A day after his win in a congressional election, Raul Labrador said Idaho voters shrugged off negative, personal attacks aimed at his campaign. He also said that the new Republican majority in the U.S. House of Representatives needs to take on a similar positive approach.
“We have been rented the House for two years, and it's up to us now to earn it,” Labrador said, adding the Republicans have good ideas for how to govern. While Republicans control the House, Democrats held onto a majority in the U.S. Senate, and President Barack Obama can veto plans that come out of Congress.
“For too long, and too many times, the Republican Party becomes 'the party of no,'” Labrador said. “We have to be much more than that. We have to be a party of solutions.” He said that if the GOP doesn't provide solutions or leadership, it could be replaced by voters in two years.

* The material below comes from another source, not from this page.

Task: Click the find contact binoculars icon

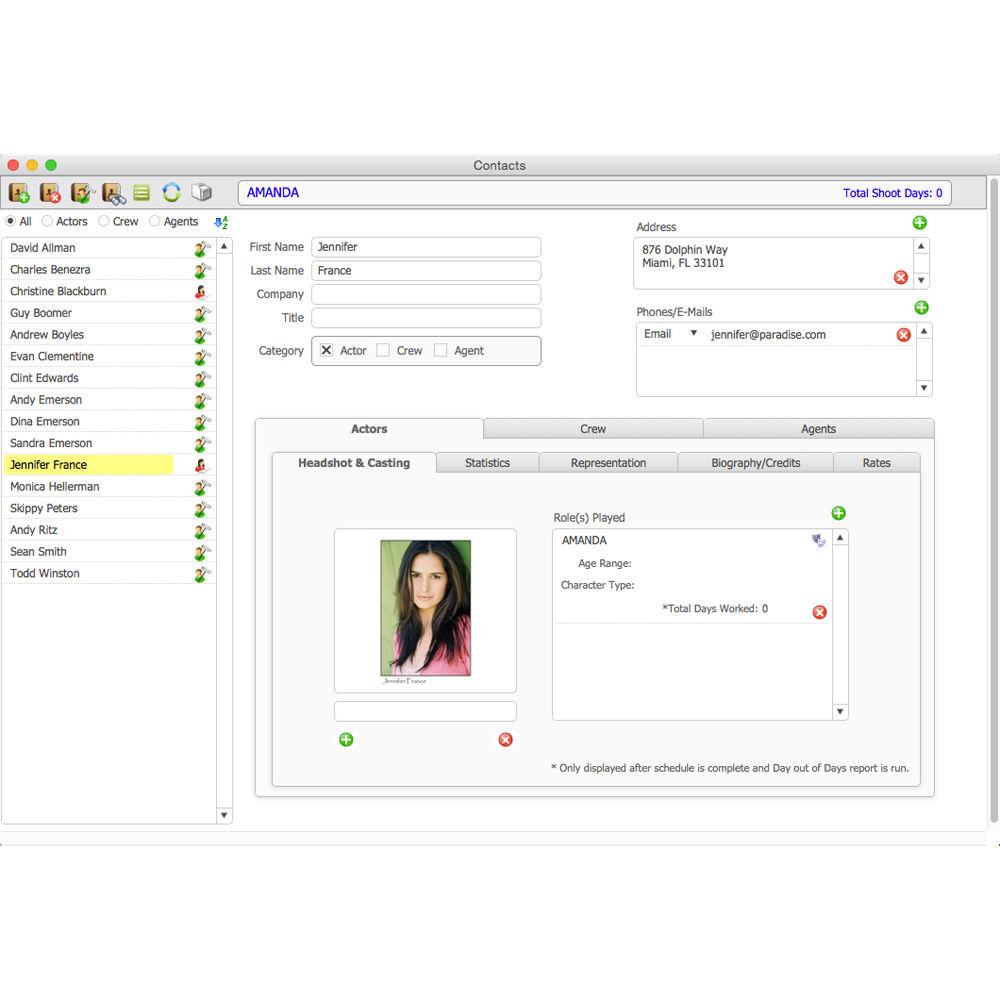Action: pos(112,193)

Labrador said he supports current House Minority Leader John Boehner, R-Ohio, who could become the next speaker of the House. Labrador received campaign contributions from political action committees connected to Boehner, House Minority Whip Eric Cantor, R-Va., and other prominent House Republicans.
Labrador also reiterated his disappointment in the ads from his Democratic opponent, Rep. Walt Minnick, criticizing his work as an immigration attorney. “I didn't expect the campaign to be that negative,” he said. Labrador felt voters didn't approve of Minnick's ads, which contributed to his victory Tuesday. “Clearly people were disgusted with his behavior and voted for me, but I can't tell you if it would have been a bigger victory or a smaller victory if he hadn't done that.”
Minnick's campaign declined to talk to IdahoReporter.com after he conceded to Labrador early Wednesday morning. Before all the votes were counted Tuesday night, he characterized the race as a spirited campaign and wouldn't comment on whether his commercials hurt his re-election chances, because the campaign was over, and he wanted to focus on the nation's problems.
In a statement released by the campaign Wednesday, Minnick said he hopes Labrador succeeds in his efforts to lower the national debt and put people back to work.
Labrador said another positive message coming out of his win could be a better opinion of Idaho nationwide for electing a Latino-American to Congress. “People have such a bad connotation of what Idaho represents,” he said. “I can't think of a better message that Idaho can send than to send a young man who was born in Puerto Rico, raised in Las Vegas, and adopted in this state (to Congress).”